Document text:

Can Proof Technology Even Do this?

Buzzard, Kevin M k.buzzard at
Sun Mar 21 05:48:53 EDT 2021

Sorry for the delay in replying.

So what Harvey calls "the tech" seems to me to be actually perhaps four distinct things.

First there are the ATPs, the ones where you give them the axioms of a group and then ask them to prove some theorems about groups and they do it by flinging axioms around incredibly quickly. These are the things which originally proved the Robbins conjecture and have since then come up with proofs of results in quasi-group theory which are literally thousands of lines long.

Then there are the ITPs, which right now are mostly being used by humans to type in proofs of things -- formerly undergraduate things but in recent years there has been a solid accumulation of results which suggest that now in theory the sky is the limit (e.g. I now have no doubt that a proof of FLT could be formalised by humans, the only problem now is finding enough humans; the point is that the technical issues have been resolved).

Then there are the hammers, which try and automatically prove results in ITPs by passing them off to ATPs and then attempting to translate the results back.

And finally there are the machine learning people, who take databases of theorems and proofs (perhaps from an ITP) and then try and make more proofs. This is where people like Josef Urban come in. All I can say about this area is that it seems to me that these systems seem to be getting very good at finding short proofs -- surprisingly good, in my opinion, especially given that some of them are not even taught the language they should be writing the proofs in, they are just shown hundreds of thousands of lines of code and told "it looks like that".

Material provided:
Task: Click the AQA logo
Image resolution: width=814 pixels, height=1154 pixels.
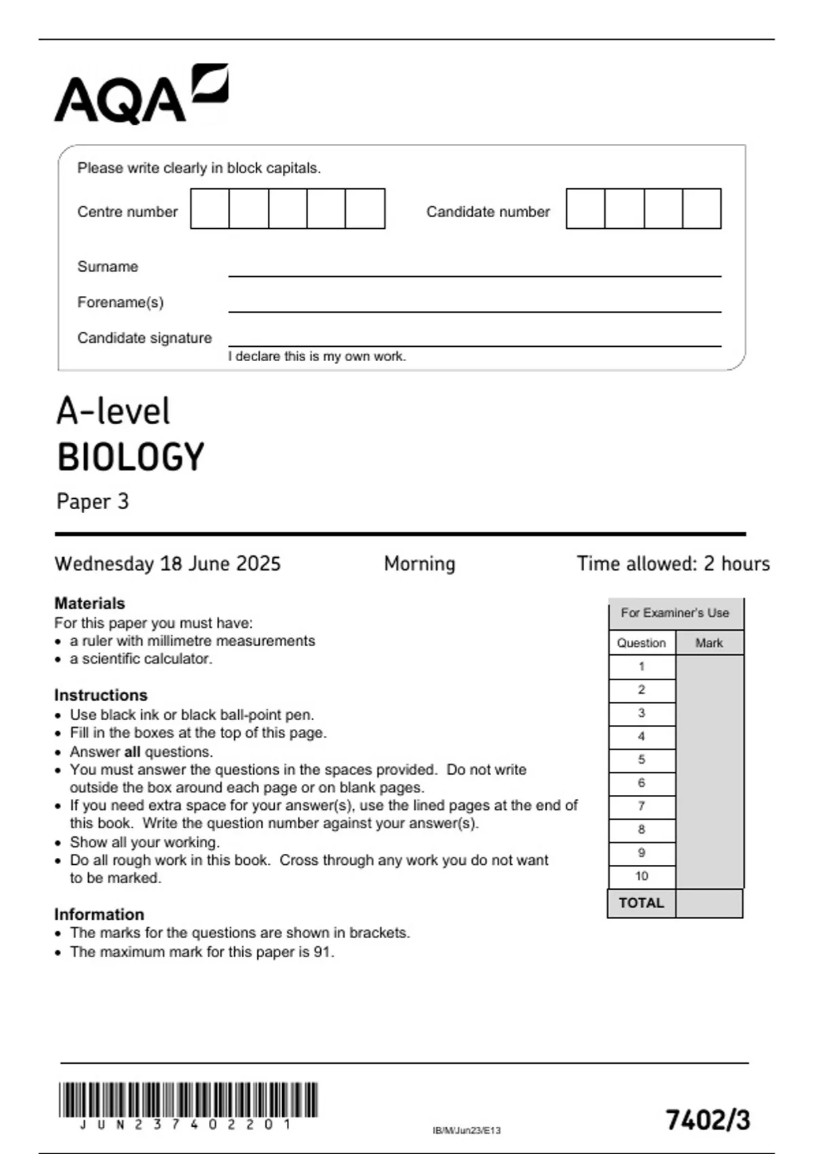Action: [141, 95]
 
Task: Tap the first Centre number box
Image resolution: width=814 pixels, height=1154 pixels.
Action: [210, 209]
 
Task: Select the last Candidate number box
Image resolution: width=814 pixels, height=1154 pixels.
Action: [701, 209]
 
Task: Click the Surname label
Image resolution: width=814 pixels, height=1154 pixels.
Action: [108, 267]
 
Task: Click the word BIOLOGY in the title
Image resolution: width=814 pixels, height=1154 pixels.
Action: [130, 457]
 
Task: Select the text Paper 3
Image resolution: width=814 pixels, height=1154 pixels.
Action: [92, 502]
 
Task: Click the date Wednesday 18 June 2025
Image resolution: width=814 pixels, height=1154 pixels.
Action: [168, 563]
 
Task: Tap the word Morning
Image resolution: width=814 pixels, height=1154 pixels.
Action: [419, 563]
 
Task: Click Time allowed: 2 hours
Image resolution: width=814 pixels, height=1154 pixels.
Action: [673, 563]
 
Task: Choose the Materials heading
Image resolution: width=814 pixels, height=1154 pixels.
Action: [90, 603]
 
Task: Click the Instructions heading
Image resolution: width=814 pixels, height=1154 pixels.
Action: [100, 695]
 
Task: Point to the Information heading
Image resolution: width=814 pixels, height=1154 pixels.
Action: [99, 914]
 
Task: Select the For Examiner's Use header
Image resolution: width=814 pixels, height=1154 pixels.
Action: [675, 613]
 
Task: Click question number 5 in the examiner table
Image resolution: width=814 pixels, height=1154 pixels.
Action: [642, 760]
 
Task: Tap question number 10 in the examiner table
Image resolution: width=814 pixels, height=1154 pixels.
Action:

Actions to take:
[1] Translate this sentence from the post about proof technology into Spanish: "Then there are the hammers, which try and automatically prove results in ITPs by passing them off to ATPs and then attempting to translate the results back."
[2] Retype the lines of the rows starting at the line that contains "Task: Choose the Materials heading" and ending at the line that contains "Action: [675, 613]", with both of those lines included.

Task results:
[1] Luego están los martillos, que intentan demostrar automáticamente resultados en los ITP pasándoselos a los ATP y después tratando de traducir los resultados de vuelta.

[2]
Task: Choose the Materials heading
Image resolution: width=814 pixels, height=1154 pixels.
Action: [90, 603]
 
Task: Click the Instructions heading
Image resolution: width=814 pixels, height=1154 pixels.
Action: [100, 695]
 
Task: Point to the Information heading
Image resolution: width=814 pixels, height=1154 pixels.
Action: [99, 914]
 
Task: Select the For Examiner's Use header
Image resolution: width=814 pixels, height=1154 pixels.
Action: [675, 613]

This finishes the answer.